A careful history, thorough physical examination, and limited diagnostic studies often point the way to the cause and successful treatment of this distressing disorder.
DR. SCHULMAN is adjunct professor of surgery, department of pediatrics, University of Pennsylvania School of Medicine, Philadelphia. He is also associate director, clinical research and development, Wyeth Research, Collegeville, Pa.
MS. BERRY is a pediatric nurse practitioner at the DOVE Center, division of urology, Children's Hospital of Philadelphia. She has nothing to disclose in regard to affiliations with, or financial interests in, any organization that may have an interest in any part of this article.
Children with daytime incontinence wet for different reasons, including medical and anatomic conditions and dysfunctional voiding (Table 1). This review focuses on voiding dysfunction-illustrated by the cases of Brandy, Shaun, and Kayla -that can benefit from a range of treatments. We discuss an approach to evaluating children who wet during the day and consider recommended therapies. In most cases, a careful history, physical examination, and limited diagnostic studies point the way to the cause of the disorder and the direction of treatment.
Where does it all begin?
To understand how voiding goes wrong, brief description of the normal voiding sequence and the maturational processes that lead to continence is worthwhile. The normal voiding sequence comprises the storage phase and the emptying phase. During the storage phase, the bladder fills with urine and a sensation of fullness begins. Central inhibitory pathways prevent bladder emptying until an appropriate time when the choice is made to void. During the emptying phase, the urethral sphincter relaxes and the detrusor (bladder muscle) contracts to cause voiding.

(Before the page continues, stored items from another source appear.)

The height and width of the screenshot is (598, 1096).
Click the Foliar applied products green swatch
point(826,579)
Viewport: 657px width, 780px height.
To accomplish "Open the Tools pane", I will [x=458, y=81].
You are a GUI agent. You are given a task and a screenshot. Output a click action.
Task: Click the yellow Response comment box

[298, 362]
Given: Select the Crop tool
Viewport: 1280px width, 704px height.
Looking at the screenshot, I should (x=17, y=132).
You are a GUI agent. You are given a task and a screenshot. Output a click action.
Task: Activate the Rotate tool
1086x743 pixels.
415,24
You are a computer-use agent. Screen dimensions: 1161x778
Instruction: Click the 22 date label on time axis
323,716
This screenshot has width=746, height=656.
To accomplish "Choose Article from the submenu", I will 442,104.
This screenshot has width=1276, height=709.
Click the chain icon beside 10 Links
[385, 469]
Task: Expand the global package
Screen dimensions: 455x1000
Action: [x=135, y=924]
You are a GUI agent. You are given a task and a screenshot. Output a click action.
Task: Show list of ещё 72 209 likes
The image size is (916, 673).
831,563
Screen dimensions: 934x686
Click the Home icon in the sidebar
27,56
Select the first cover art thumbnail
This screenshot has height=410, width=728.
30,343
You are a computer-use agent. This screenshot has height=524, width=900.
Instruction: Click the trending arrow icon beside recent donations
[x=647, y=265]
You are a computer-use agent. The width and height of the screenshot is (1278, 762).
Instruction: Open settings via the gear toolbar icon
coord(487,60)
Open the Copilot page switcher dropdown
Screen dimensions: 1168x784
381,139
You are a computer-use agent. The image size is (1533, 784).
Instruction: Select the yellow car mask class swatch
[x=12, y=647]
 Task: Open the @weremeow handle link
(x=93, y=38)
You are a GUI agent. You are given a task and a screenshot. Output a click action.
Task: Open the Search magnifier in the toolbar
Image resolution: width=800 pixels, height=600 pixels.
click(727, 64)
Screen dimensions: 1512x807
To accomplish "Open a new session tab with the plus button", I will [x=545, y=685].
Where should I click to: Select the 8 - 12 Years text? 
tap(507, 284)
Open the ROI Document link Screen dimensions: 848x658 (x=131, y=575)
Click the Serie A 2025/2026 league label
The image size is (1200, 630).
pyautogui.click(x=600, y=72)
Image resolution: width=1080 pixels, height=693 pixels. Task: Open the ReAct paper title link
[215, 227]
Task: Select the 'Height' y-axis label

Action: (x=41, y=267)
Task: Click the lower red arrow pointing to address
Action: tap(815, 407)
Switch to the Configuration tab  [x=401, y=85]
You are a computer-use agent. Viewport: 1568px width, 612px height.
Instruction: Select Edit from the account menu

Voiding was once thought to be completely reflexive-that is, the infant's bladder fills and fullness registers in the brainstem, prompting the urethral sphincter to relax and the detrusor muscle to contract, emptying the bladder completely. Recent studies have shown, however, that infants sleep more lightly when they void and that they may contract the sphincter and void incompletely.2
As the toddler grows, he (or she) can store more urine in the bladder and, therefore, voids less often. During the period associated with toilet training, the child accomplishes three tasks. First, he becomes aware of sensations from the bladder and ultimately inhibits contraction of the detrusor muscle through central neurologic pathways in the cortex. Second, he learns to void at will by relaxing the urethral sphincter to initiate the stream, even when voiding is not imperative. Third, he learns to interrupt the stream when he desires to.
The age at which a child attains the ability to remain dry has, in general, increased in recent decades, perhaps because of more permissive training regimens (such as allowing the child to train himself) and the convenience of disposable diapers. A recent survey of healthy Swedish children found that the median age at which daytime dryness is achieved is 3.5 years. Children with a smaller bladder capacity at 6 months of age are likely to take longer to become dry.3
This oversimplification of the cycle of dysfunctional elimination does not explain some perplexing situations, such as why some children who void infrequently do not wet or get infections and what variables predispose other children to recurrent infection despite normal voiding. Nevertheless, understanding and breaking the cycle may lead to symptomatic relief without the need for extensive studies or medication.